Moreover, there is no direct communication between functions which makes them loosely coupled and more resilient - the same way as it happens in an EDA. (Even when it comes to HTTP, the communication actually happens through events produced by a gateway of some sort, like the AWS API Gateway.)
Moving further, we can apply the CQRS/ES pattern when modeling services as functions. Here’s an example using AWS abstractions:
The red lines on the diagram represent new data being written; the green lines represent existing data being read. Similarly to the non-serverless version, we also have the Command side on the top (Commands, Event Store, Event Publisher) and the Query side on the bottom (Event Listener 1/n, Query DB, Queries) as well as an Event Bus.
As you may have noticed, our service is composed by 5 functions and 4 BaaS components described below.
- The API Gateway represents the entry point for both command and query requests.
- Both the Event Store and the Query DB are implemented with DynamoDB.
- The Event Bus is implemented as a set of SNS topics.
As far as the data flow goes, we basically have a Commands function handling incoming command requests and inserting new domain events to the store. Those new events would be broadcasted by the Event Publisher function to the bus.
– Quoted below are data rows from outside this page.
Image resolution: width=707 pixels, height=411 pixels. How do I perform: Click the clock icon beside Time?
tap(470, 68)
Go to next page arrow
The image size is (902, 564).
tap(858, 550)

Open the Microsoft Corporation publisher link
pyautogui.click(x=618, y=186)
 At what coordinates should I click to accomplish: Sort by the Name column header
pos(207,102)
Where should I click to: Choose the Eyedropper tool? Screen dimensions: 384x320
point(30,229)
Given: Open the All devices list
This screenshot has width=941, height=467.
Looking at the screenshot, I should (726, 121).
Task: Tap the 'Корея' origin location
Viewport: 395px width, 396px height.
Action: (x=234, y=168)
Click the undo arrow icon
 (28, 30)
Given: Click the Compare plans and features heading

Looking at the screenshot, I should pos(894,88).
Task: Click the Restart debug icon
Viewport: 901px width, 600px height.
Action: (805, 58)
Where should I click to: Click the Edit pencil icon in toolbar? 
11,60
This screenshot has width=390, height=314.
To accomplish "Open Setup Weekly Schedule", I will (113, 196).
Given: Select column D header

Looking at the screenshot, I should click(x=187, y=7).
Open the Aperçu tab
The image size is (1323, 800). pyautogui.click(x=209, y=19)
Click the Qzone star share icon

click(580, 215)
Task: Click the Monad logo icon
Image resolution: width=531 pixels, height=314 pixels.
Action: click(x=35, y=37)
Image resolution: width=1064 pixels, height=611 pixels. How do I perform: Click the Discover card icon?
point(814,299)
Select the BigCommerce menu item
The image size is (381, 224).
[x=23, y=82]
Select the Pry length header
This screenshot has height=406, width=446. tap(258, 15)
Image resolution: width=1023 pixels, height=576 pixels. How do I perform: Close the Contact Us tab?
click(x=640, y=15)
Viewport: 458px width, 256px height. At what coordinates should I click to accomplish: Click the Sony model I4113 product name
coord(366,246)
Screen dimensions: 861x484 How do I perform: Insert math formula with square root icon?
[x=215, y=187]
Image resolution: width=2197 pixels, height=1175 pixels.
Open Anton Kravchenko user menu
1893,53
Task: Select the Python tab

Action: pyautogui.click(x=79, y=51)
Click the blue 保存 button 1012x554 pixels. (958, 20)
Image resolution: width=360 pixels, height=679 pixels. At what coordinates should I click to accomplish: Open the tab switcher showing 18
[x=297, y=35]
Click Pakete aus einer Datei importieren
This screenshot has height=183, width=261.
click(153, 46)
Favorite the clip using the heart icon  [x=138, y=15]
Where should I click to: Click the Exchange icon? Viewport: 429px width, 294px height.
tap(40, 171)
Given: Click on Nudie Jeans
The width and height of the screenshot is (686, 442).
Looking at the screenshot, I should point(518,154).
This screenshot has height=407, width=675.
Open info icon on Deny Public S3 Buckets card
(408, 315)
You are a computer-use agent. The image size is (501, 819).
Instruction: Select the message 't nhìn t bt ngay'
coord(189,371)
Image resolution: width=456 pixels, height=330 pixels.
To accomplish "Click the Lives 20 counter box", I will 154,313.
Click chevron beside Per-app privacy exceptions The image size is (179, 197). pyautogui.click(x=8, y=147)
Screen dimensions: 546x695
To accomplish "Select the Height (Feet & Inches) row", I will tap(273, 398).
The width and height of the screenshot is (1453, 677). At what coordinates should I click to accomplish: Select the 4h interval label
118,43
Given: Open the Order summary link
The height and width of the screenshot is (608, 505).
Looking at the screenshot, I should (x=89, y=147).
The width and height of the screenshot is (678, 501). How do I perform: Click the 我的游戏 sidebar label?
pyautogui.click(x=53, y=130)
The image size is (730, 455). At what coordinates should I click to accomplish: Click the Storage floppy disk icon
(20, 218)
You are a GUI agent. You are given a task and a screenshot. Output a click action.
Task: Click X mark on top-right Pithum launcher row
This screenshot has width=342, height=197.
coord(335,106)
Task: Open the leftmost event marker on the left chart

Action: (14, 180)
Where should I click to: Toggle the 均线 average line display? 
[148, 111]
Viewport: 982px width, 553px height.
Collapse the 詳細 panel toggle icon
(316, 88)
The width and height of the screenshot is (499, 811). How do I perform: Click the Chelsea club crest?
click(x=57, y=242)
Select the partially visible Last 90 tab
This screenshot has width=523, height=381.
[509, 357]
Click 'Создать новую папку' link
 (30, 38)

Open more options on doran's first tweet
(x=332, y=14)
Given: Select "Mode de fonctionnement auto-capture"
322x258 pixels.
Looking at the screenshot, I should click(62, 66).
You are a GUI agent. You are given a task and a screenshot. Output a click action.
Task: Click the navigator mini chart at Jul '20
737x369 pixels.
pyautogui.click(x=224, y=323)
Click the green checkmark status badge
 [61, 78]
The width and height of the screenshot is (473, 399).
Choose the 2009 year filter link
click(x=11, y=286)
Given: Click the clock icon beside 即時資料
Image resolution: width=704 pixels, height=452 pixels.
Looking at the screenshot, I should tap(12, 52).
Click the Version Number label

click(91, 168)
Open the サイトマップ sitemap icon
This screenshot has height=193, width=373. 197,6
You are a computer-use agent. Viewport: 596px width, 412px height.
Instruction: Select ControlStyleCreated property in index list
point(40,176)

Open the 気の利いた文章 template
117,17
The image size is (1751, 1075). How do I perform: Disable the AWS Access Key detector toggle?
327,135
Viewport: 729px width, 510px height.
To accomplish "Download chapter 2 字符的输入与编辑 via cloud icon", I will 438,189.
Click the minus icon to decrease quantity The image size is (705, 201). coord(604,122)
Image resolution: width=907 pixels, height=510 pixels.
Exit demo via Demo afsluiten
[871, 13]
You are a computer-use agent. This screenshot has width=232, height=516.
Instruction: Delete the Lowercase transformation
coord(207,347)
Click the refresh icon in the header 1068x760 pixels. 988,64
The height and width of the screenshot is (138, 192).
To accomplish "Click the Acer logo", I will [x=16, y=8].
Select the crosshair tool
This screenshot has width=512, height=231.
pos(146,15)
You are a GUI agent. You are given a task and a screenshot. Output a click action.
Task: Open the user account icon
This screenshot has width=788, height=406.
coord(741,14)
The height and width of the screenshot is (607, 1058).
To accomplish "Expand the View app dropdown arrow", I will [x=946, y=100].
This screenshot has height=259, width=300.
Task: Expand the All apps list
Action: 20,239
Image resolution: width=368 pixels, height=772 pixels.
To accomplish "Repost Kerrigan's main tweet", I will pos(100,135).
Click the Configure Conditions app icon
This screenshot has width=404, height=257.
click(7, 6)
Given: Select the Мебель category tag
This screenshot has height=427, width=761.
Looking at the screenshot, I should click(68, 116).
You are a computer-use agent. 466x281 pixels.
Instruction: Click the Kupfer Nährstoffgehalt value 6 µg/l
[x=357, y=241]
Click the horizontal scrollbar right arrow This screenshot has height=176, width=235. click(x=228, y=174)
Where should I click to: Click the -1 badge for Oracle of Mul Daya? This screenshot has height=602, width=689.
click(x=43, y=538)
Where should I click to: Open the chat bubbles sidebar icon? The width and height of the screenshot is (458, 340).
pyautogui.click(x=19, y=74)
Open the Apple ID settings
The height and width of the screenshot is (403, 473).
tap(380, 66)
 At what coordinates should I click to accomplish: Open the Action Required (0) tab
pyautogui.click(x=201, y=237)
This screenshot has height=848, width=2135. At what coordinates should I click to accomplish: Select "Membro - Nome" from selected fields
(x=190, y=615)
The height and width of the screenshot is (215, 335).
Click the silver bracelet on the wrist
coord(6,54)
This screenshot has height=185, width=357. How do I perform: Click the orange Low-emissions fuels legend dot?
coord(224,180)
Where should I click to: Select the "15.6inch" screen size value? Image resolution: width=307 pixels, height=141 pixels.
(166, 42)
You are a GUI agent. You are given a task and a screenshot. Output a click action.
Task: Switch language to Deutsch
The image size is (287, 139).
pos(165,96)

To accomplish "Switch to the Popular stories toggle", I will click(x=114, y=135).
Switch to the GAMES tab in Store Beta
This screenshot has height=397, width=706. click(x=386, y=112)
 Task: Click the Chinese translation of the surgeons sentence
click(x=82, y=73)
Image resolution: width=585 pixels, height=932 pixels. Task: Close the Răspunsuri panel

All consumers are notified and - asynchronously - would update the query projections on the Query DB. The last Queries function simply responds to incoming queries from the API Gateway.
Check out a sample implementation of this idea on my Github: https://github.com/vvgomes/serverless-restaurant
Concluding Thoughts
Here are a few takeaways I believe are important to keep in mind in case you are considering to adopt a Serverless EDA approach.
Cost of operations - If operations is a significant cost to your organization, moving to the Serverless model can be an interesting financial option, as you’d be able to transfer almost all the server provisioning and configuration management burden to the cloud provider.
Vendor Lock-in - On the other hand, once you adopt a particular cloud provider, you are pretty much restricted to the offerings of that provider. For instance: there is no BigQuery in AWS, there is no RedShift in GCP, etc.
Customization - Another point to consider is the level of customization you’ll need to introduce on infrastructure components in order to support the peculiarities of your problem domain. BaaS solutions are usually not very customization-friendly.
Predictability - Although the FaaS billing model is pretty interesting for situations where you don’t really know what kind of traffic to expect, for scenarios where the load is reasonably high and constant it is probably cheaper to just keep a few robust IaaS compute engines running permanently instead.
Nature of the problem - Overall, going Serverless - and even more - going Event-Driven is something that might not be applicable to certain domains. There are situations where using those patterns just doesn’t make sense. After all, there is no silver bullet.